Am 29.08.12 13:10 schrieb "Martin Kouba" unter <mkouba(a)redhat.com>:
This reminds me that the spec should clarify the case when the context
of
the bean declaring the observer is not active. Currently in RI (Weld) you
get ContextNotActiveException. Which is logical although probably not the
best from the user point of view.
I will file an issue. Thanks for the tip! :-)
Maybe it should be handled in
https://issues.jboss.org/browse/CDI-75 too.
Why?
Initially I thought it would be a good idea to ignore an observer method
if a scope is not active and notifyObserver is IF_EXISTS. But now I
believe this is partially wrong.

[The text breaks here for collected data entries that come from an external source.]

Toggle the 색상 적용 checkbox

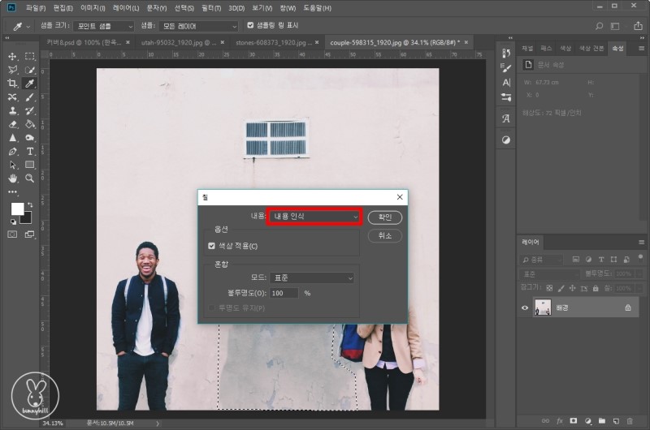[x=212, y=246]
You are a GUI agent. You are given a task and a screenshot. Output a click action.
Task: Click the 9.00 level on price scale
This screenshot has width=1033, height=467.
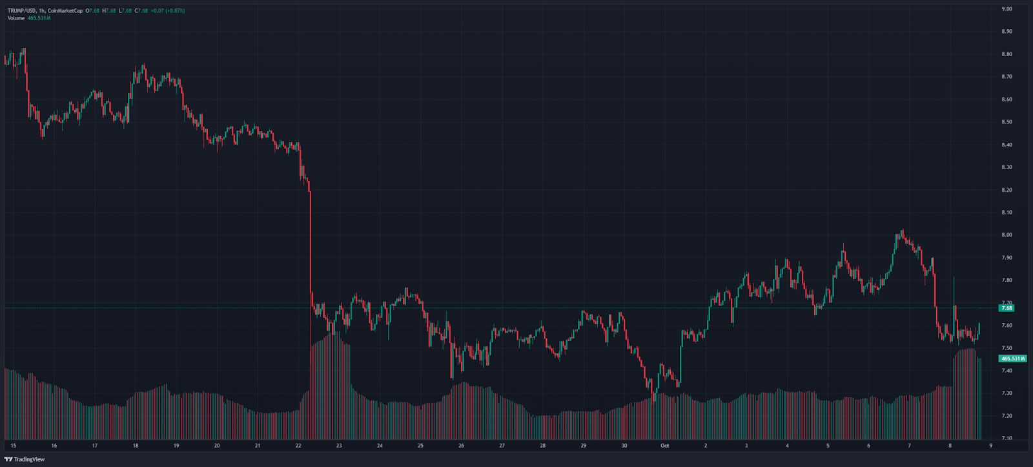(1007, 9)
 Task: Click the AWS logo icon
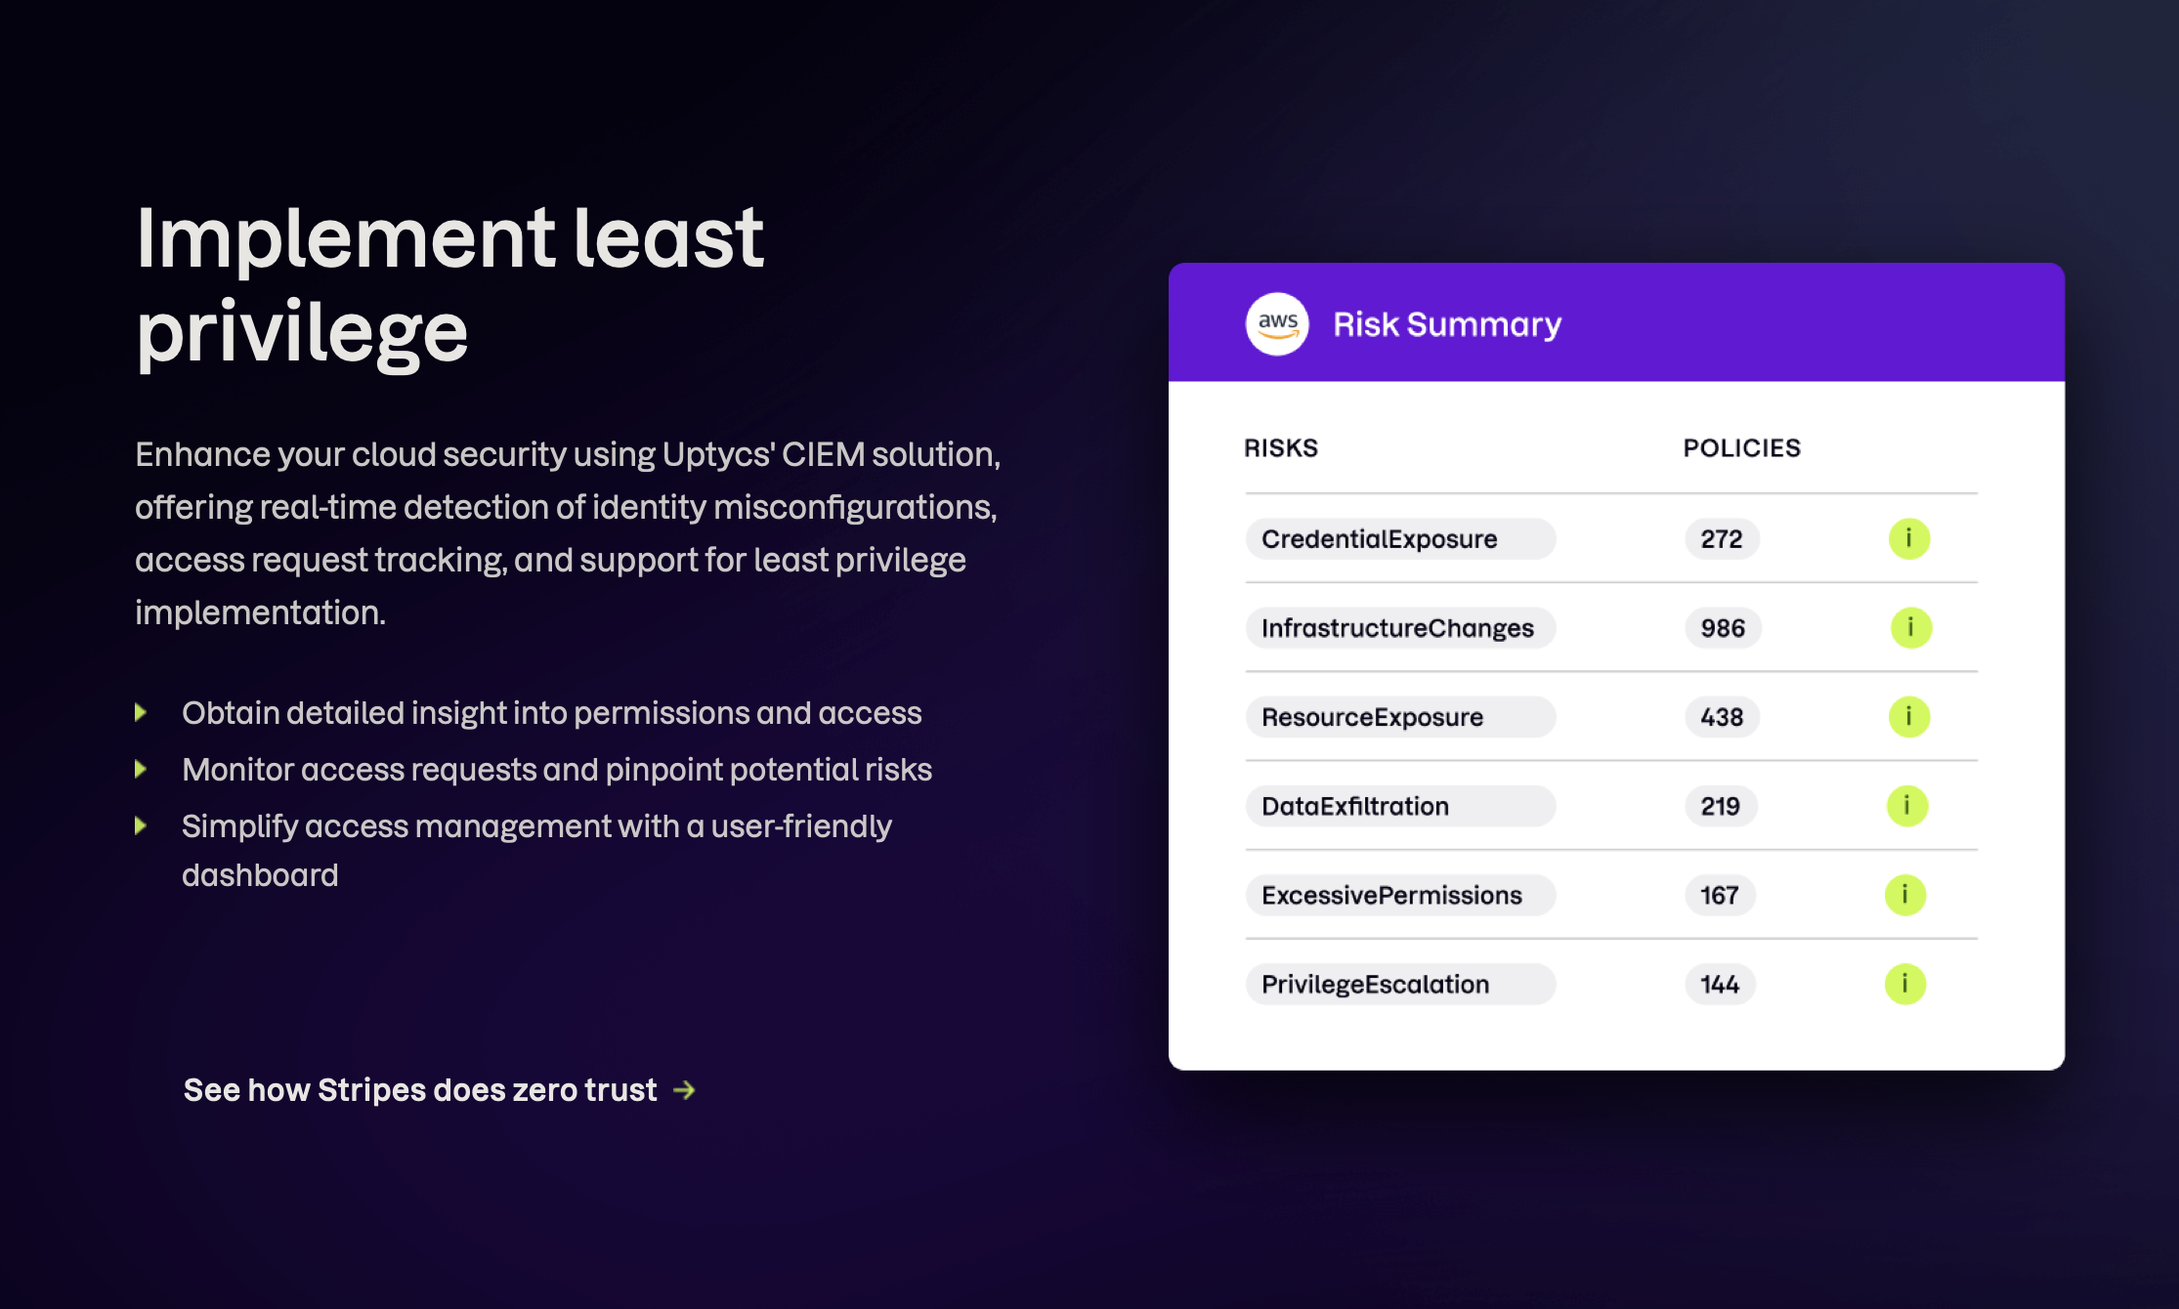[x=1277, y=324]
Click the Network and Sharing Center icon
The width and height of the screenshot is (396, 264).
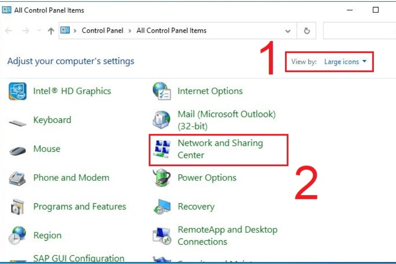tap(161, 149)
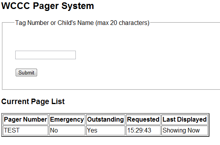Viewport: 220px width, 145px height.
Task: Click the No emergency cell
Action: (67, 130)
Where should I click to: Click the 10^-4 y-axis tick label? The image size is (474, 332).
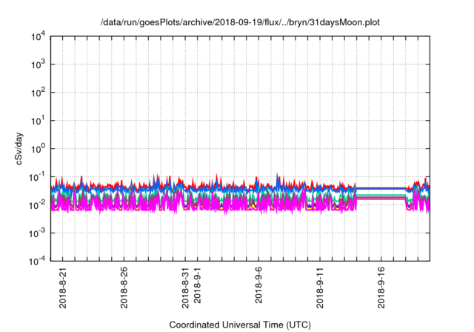click(x=37, y=261)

Too me there is a difference between
A) the observer bean scope is active without an active bean in scope and
B) the observer bean scope is not active
IF_EXISTS refers to A) only, I believe. Because if IF_EXISTS applies to A)
and B) I am unable to support ALWAYS for active scopes while being ignored
if a scope is not active.
Why would someone need that? Very often we initialize our application
during startup. During startup request and application scope are active
[1]. Usually a session scoped observer should be ignored during startup.
But at runtime - with an active session scope - I need ALWAYS semantics
for those observers.
So I would vote for:
- ALWAYS observer methods will throw an ContextNotActiveException(?) if
scope is not active.
- IF_EXISTS observer methods will throw an ContextNotActiveException(?) if
scope is not active.
- IF_EXISTS observer methods will be ignored if scope is active but no
active bean is in scope.
- (The newly created) IF_ACTIVE observer method (naming TBD) will be
ignored if scope is inactive. If scope is active it will be treated as
ALWAYS.
- There might be a need for IF_ACTIVE_AND_EXISTS;).
This might break backwards compatibility though.
Jens
[1] We do that manually but would love to see @Startup/@PostConstruct
support with active application and request scopes.